The aim of the WFH-ISTH GTR project is to provide a robust, scientifically valid data collection avenue, available to all health care providers treating patients who receive gene therapy. A core data set, developed by theGTR steering committee, will be used to collect standardized data.

Methods:

The WFH-ISTH GTR is a prospective, observational, and longitudinal registry. Hemophilia treatment centres (HTC) will be invited to participate in the GTR, with the goal of enrolling all patients globally, who have and who will receive gene therapy for hemophilia, via a clinical trial or post-marketing approved product, and following them over their lifetime. Strategic outreach to HTCs will start in mid-2020, beginning with HTCs who have participated in gene therapy clinical trials and other HTCs which have the expertise to provide gene therapy. Outreach will be expanded as access to gene therapy increases. The WFH-ISTH GTR will also collaborate with existing hemophiliaregistries that are collecting gene therapy data, to leverage established data repositories, when possible. Importantly, an educational program aimed at informing HTCs, data managers and patients of the importance of long-term follow-up and details of the GTR is in development. Components of the educational program include on-line training, user guides, best-practices, delivered via webinars, face-to-face meetings held in conjunction with larger conferences and in-person HTC visits, when possible.

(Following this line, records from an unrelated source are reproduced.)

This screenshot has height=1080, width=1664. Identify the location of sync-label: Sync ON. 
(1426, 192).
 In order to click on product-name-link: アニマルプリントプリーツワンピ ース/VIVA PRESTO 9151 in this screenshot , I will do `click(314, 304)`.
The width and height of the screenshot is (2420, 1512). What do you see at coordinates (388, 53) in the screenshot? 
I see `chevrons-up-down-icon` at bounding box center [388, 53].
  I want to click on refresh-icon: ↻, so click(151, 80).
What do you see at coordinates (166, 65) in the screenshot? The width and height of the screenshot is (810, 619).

The data stemming from the WFH-ISTH GTR will provide for robust ongoing surveillance of safety and efficacy. The database will be developed in Q3-Q4 2020, aiming for a start date in Q1 2021.

Conclusions:

There are many unknowns on the long-term safety and efficacy of gene therapy for hemophilia. It is incumbent on the bleeding disorders community to ensure all patients are followed in one registry over their lives. This ensures rare adverse events, in a small patient population, over a large geographical area, will be detected.